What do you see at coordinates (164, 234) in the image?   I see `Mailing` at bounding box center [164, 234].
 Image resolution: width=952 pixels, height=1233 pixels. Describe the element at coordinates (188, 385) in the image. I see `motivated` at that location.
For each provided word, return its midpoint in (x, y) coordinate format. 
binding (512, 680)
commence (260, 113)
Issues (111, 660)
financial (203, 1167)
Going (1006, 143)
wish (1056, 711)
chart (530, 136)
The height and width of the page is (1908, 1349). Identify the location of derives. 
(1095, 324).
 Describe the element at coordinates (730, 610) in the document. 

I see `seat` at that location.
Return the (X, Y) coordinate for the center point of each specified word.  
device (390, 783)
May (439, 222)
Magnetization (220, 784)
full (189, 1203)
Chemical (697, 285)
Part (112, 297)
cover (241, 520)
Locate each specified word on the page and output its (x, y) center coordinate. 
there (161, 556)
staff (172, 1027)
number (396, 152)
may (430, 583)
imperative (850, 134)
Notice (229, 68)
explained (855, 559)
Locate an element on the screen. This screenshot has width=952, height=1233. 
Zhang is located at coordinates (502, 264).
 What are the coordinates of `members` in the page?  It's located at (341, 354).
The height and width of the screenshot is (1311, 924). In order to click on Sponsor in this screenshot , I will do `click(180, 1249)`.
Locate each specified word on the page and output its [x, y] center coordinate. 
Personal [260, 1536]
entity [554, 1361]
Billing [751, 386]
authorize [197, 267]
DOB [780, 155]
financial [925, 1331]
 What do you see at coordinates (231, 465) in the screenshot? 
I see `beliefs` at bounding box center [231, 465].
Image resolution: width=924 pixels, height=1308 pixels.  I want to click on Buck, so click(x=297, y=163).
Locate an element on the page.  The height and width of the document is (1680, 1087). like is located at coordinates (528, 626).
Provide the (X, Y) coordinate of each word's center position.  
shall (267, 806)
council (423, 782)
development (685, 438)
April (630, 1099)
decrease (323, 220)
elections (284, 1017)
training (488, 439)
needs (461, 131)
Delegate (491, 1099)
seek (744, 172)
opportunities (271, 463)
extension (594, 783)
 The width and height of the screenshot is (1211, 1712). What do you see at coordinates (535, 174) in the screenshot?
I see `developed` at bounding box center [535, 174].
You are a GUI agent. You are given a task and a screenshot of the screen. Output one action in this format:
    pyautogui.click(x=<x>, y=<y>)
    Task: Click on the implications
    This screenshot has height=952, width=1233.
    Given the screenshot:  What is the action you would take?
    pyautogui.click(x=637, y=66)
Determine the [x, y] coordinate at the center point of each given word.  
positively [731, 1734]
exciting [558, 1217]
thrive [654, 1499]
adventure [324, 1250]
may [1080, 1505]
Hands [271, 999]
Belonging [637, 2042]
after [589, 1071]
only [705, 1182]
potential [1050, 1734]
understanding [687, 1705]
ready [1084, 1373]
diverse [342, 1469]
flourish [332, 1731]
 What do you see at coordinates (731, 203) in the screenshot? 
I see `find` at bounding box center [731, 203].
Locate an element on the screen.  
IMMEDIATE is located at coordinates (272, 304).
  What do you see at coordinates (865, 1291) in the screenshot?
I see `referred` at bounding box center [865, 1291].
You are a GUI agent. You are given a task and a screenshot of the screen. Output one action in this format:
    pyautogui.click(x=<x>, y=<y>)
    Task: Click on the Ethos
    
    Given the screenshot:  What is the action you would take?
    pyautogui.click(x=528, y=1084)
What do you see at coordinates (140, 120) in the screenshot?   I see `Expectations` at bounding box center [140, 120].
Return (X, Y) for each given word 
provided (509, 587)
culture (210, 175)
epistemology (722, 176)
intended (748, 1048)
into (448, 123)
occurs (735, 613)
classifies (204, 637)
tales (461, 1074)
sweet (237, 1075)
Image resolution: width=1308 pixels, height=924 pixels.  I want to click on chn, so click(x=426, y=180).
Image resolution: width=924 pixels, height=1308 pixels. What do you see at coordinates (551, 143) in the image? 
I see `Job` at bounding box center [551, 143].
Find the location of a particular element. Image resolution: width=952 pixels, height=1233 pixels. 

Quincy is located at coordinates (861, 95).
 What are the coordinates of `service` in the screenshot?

= = = = =

Written exercise:
Copy out the lines from the line with "exciting [558, 1217]" to the line with "center [865, 1291].", both included, exactly as they are.

Result of this exercise:
exciting [558, 1217]
thrive [654, 1499]
adventure [324, 1250]
may [1080, 1505]
Hands [271, 999]
Belonging [637, 2042]
after [589, 1071]
only [705, 1182]
potential [1050, 1734]
understanding [687, 1705]
ready [1084, 1373]
diverse [342, 1469]
flourish [332, 1731]
 What do you see at coordinates (731, 203) in the screenshot? 
I see `find` at bounding box center [731, 203].
Locate an element on the screen.  
IMMEDIATE is located at coordinates (272, 304).
  What do you see at coordinates (865, 1291) in the screenshot?
I see `referred` at bounding box center [865, 1291].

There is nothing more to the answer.